Figure 1. AIoT-Oriented blockage assessment framework.

Figure 1. AIoT-Oriented blockage assessment framework.

2.1. Visual blockage assessment block

The visual blockage assessment block of the framework utilises deep learning-based computer vision classification, detection and segmentation models to provide the visual blockage status at the given cross-drainage hydraulic structure and percentage visual blockage at each of its openings. This information will be useful from maintenance perspective and will help the flood management agencies to use the limited resources efficiently by prioritising highly blocked sites. The overall flow of this module includes taking the image of culvert from a camera sensor at input, detect the culvert openings, classify if the culvert is blocked or clear, if blocked, segment the visible opening from the image and estimate the percentage of visual blockage. This is achieved by using two modules described as follows.

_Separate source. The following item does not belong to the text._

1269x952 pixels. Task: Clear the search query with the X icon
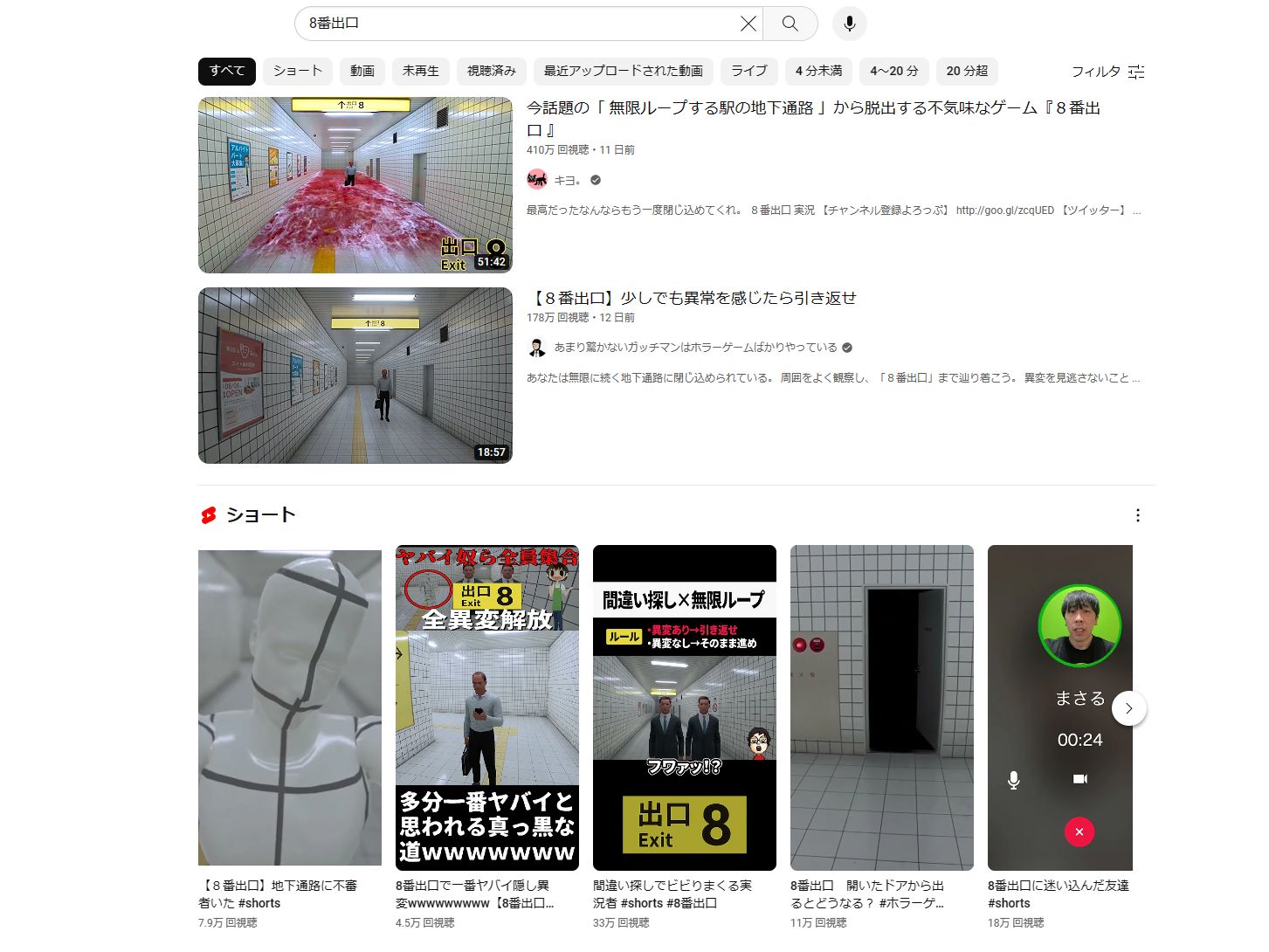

2.1.1. Visual blockage classification module

First step in the visual blockage assessment is to determine the blockage status of the culvert given a single image. A detection-classification pipeline processes the culvert image and provides the ‘clear’ or ‘blocked’ or ‘partially blocked’ status of culvert for a given time instance. First a CNN based detection model detects the culvert opening bounding boxes and then those extracted openings are classified as a ‘blocked’, ‘partially blocked’ or ‘clear’ using CNN classification model. The labelling of images for blocked, partially blocked and clear classes is subjective in nature and may pose a challenge. A detailed description of a culvert blockage classification pipeline can be found in Iqbal et al. (Citation2021) and Barthelemy et al. (Citation2020).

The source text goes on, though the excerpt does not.